I’d never heard of Lee Daniels, so I thought that the Butler’s name was Lee Daniels. Turns out Lee is one of those Hollywood director types that thinks he made The Butler single-handedly without the help of writers, actors, or camera operators. I’ve been reading The Devil’s Guide to Hollywood by Joe Eszterhas and agree with his view of people who lay claim to a film the way Lee Daniel uses the possessive on The Butler-it’s wrong. Joe took to referring to any movie he wrote the script for as a Joe Eszterchas film, so I think this should be Danny Strong’s The Butler. Danny played Jonathan on Buffy The Vampire Slayer, btw, he’s come a long way.
Danny Strong’s The Butler is an interesting film. It’s the story of the Civil Rights Movement told from the perspective of a man who works at the White House. He and his family are black and thus have a more than passing interesting in things like the race riots, freedom riders, and boycotts because one of their sons is an active participant in these events. The Butler is a reminder that the world has changed in profound and important ways over the past fifty years and that those changes did not come easy.
The story starts in 1925, where what looks like a good old fashioned slave plantation is using black labor to raise cotton. Our hero is a small child who has to watch as first his mother is taken to a shed to have sex with the farm’s owner, and second to watch his father be killed in front of him for clearing his throat in protest. Even for the bad old days these opening scenes of cold blooded murder and lynchings seem unbelievable.

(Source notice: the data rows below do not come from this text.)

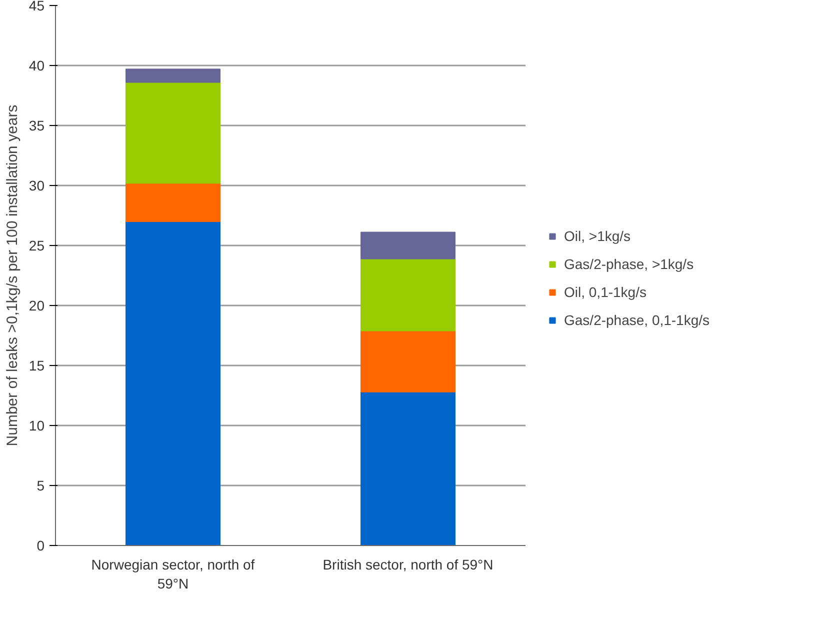  I want to click on x-tick-label: British sector, north of 59°N, so click(408, 564).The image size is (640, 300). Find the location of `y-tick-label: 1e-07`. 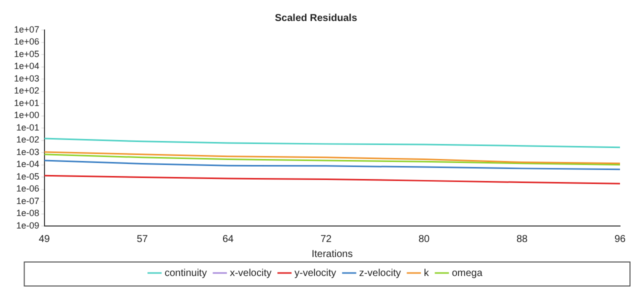

y-tick-label: 1e-07 is located at coordinates (28, 201).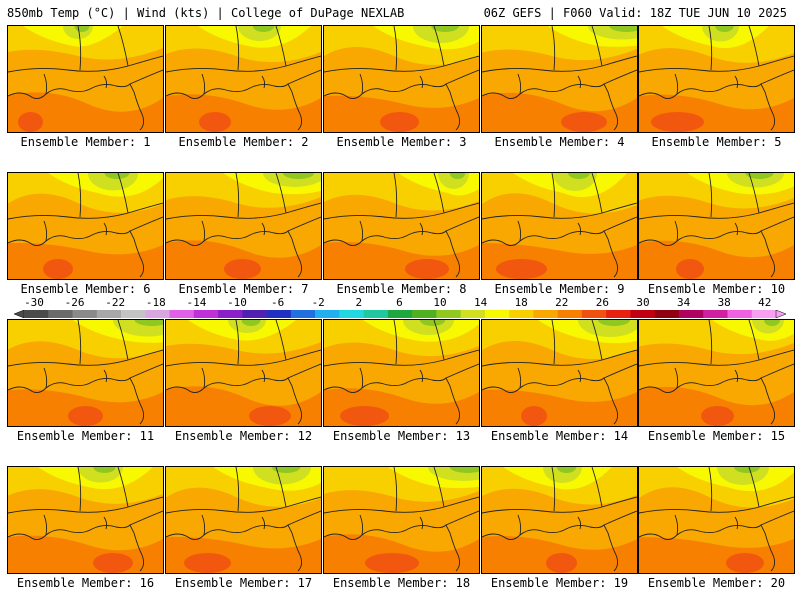 This screenshot has width=800, height=600. I want to click on ensemble-member-label: Ensemble Member: 10, so click(716, 289). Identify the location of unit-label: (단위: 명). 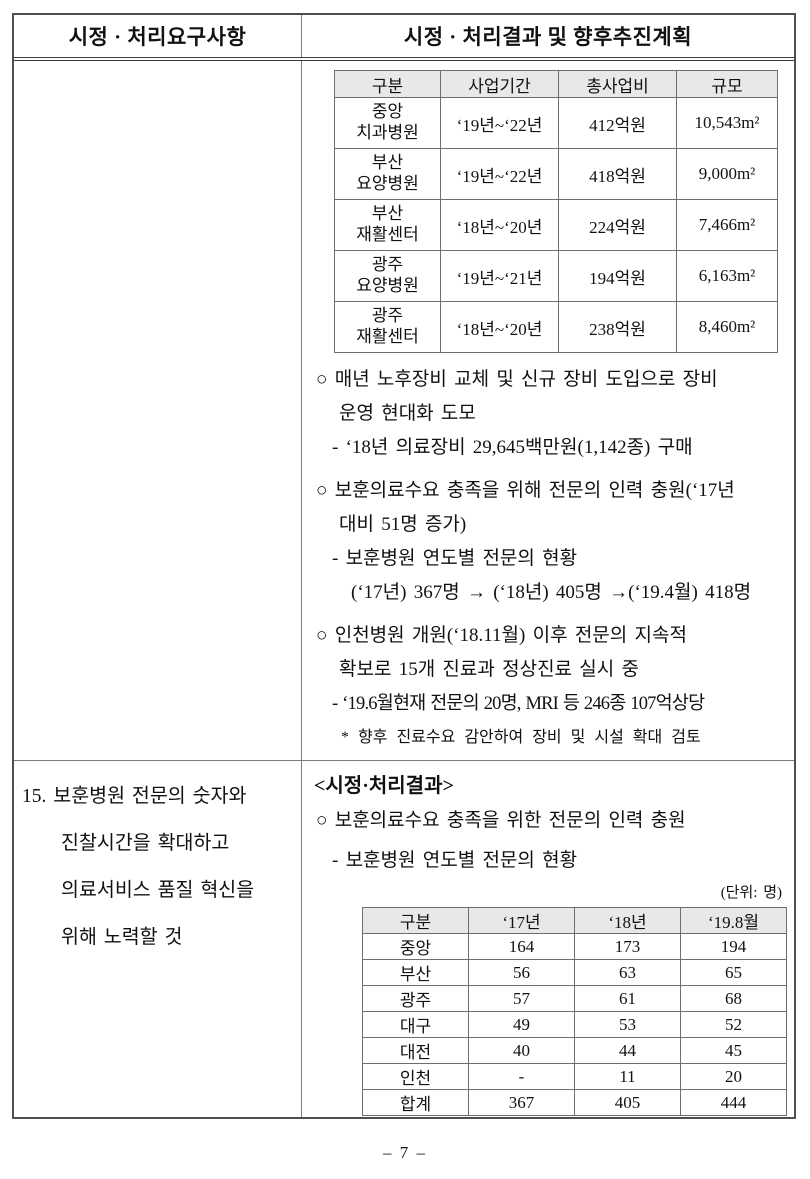
(751, 893).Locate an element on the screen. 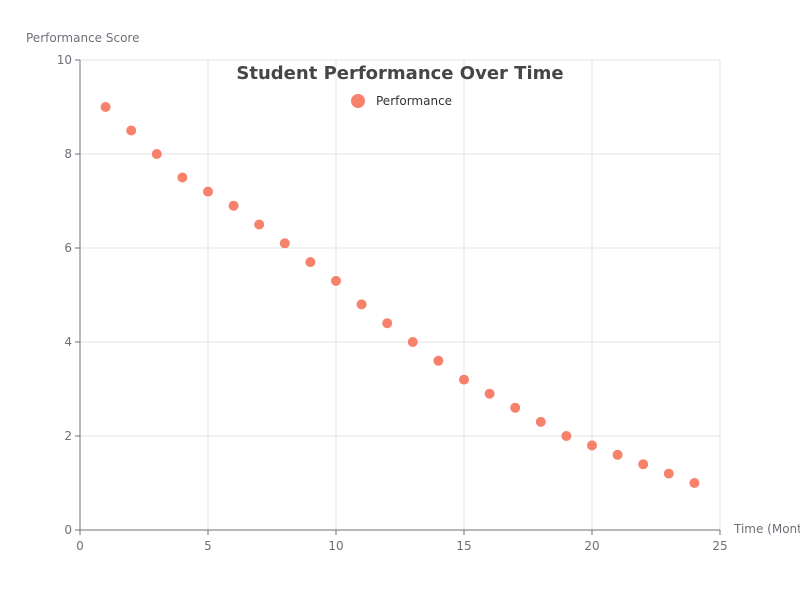 The height and width of the screenshot is (600, 800). x-tick-label: 25 is located at coordinates (720, 546).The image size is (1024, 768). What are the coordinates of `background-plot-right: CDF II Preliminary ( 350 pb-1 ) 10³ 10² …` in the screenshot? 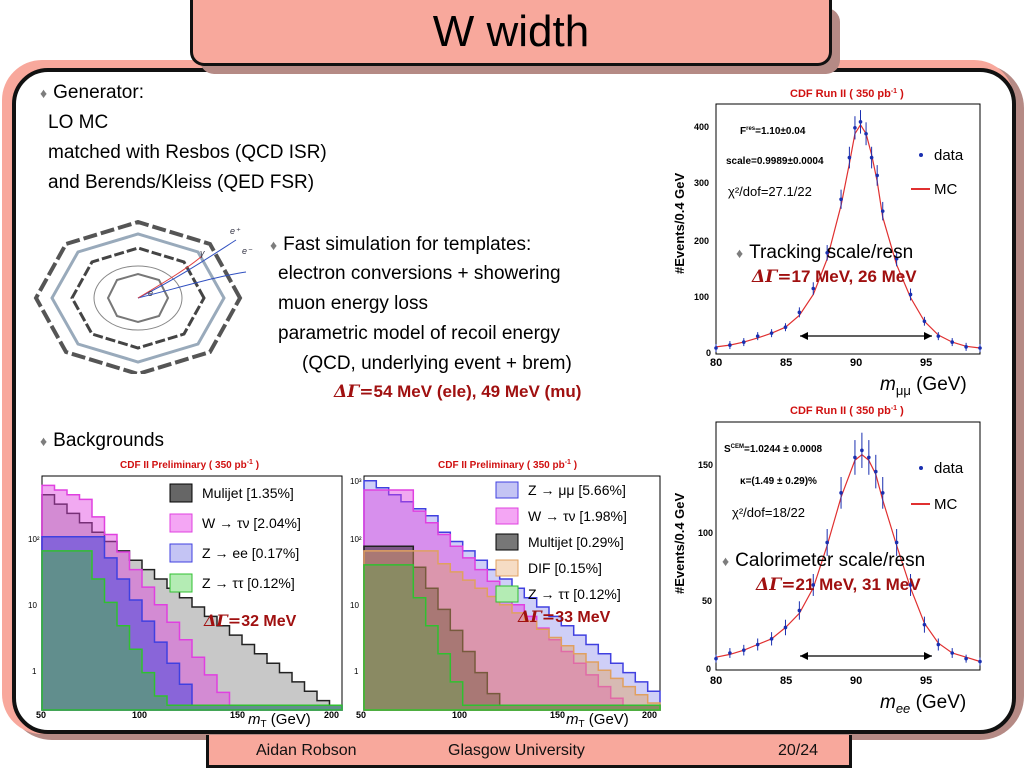 It's located at (506, 594).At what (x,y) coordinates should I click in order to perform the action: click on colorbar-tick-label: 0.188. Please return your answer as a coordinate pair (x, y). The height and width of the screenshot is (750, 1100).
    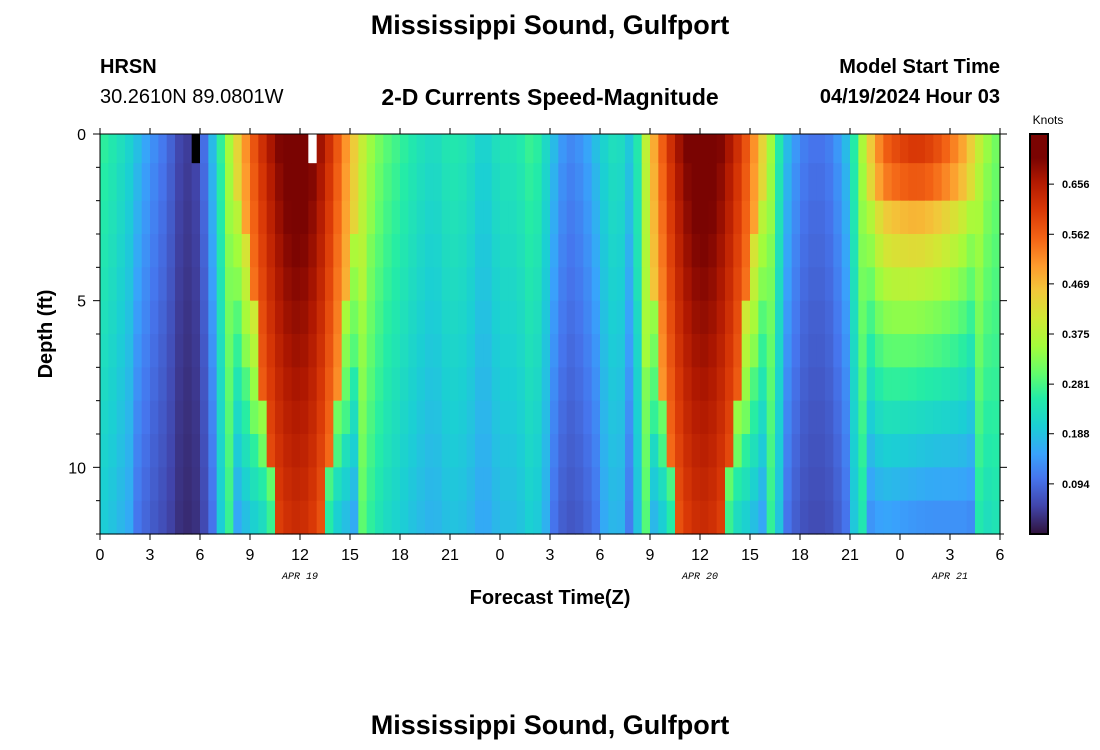
    Looking at the image, I should click on (1076, 435).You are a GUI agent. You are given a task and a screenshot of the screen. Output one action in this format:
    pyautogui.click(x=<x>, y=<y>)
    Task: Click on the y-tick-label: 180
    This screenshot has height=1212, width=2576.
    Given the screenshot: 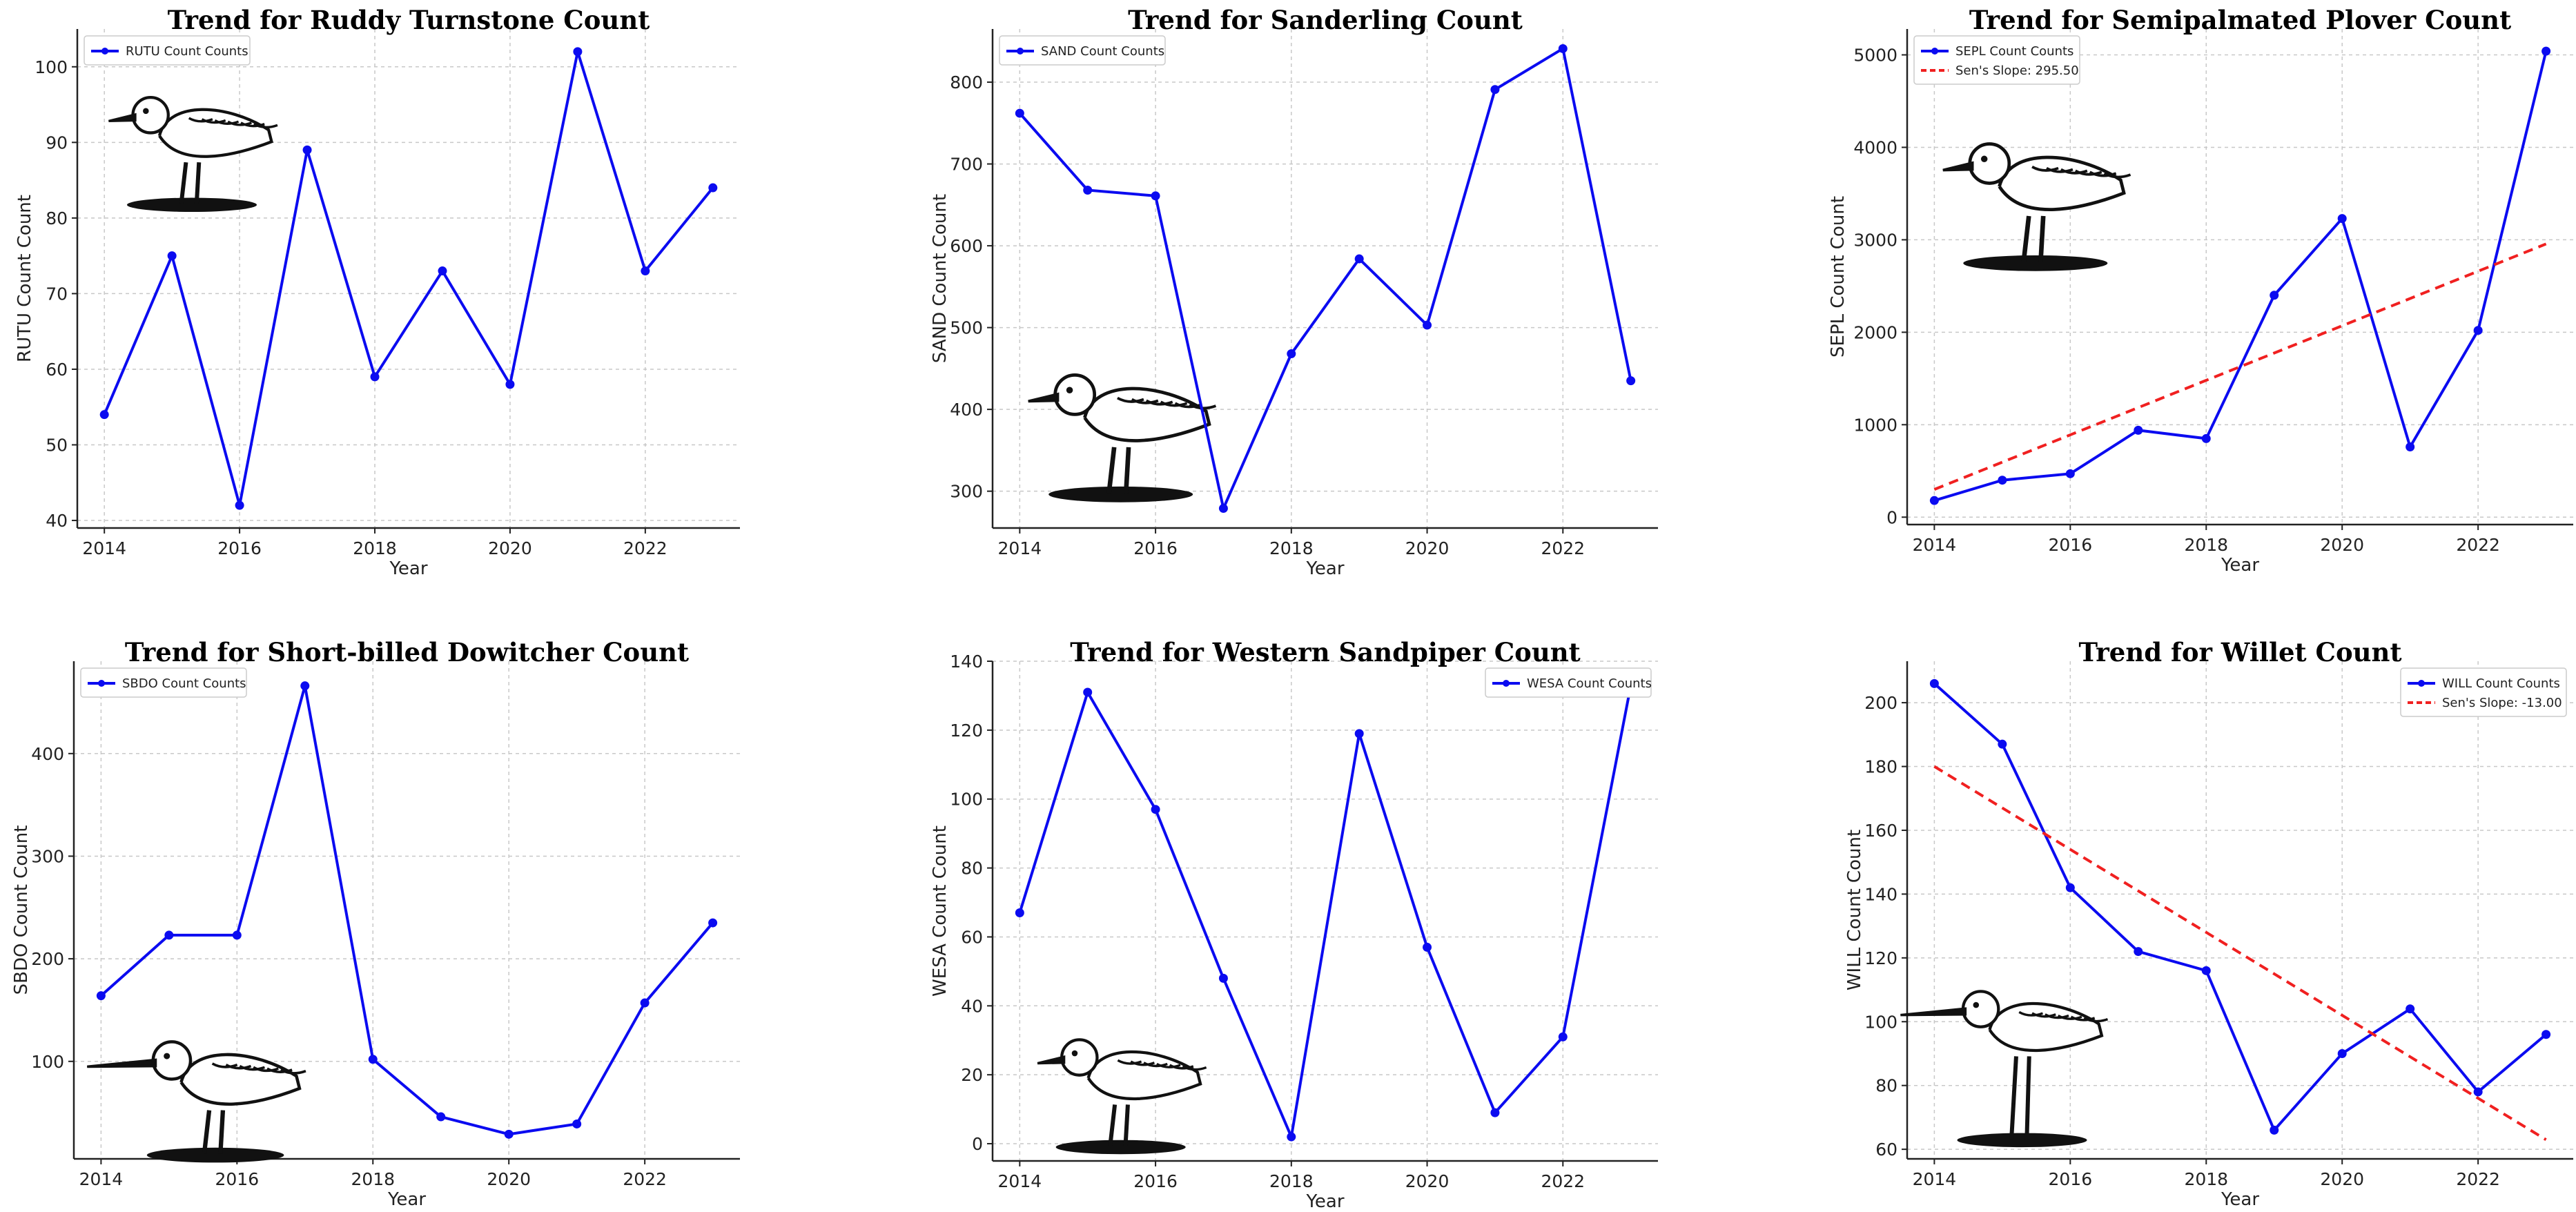 What is the action you would take?
    pyautogui.click(x=1880, y=767)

There were a lot of sad moments and a few funny ones in The Butler. The cast was brilliant-though I have to admit I was not a big fan of the many horrible character studies done in excessive makeup. I was especially impressed with Yaya Alafia, who looked like she walked right off one of the Black Power posters shown at the Black Panthers Headquarters with her huge afro and hoop earrings. Oprah did a good job of playing a bad woman as the wife of the Butler. Damn Oprah has gotten old. As has Forest Whitaker, who mostly plays middle aged and beyond here.
The story covers more than just the 1960s, but that’s where the meat of the action takes place. The one note that sort of rang false for me was the father’s sudden conversion near the end, where he finally changes his mind and decides that his son was not a criminal, but a hero. Of course, it wasn’t exactly a sudden change as it took him forty years to see the light.
The Butler was a very good film, but it’s compression of so many years into one story meant that many years and a couple of Presidents were just skipped over without any comment at all. I guess they didn’t do too much for or against Civil Rights, so they didn’t belong here.
I liked The Butler. Well worth seeing.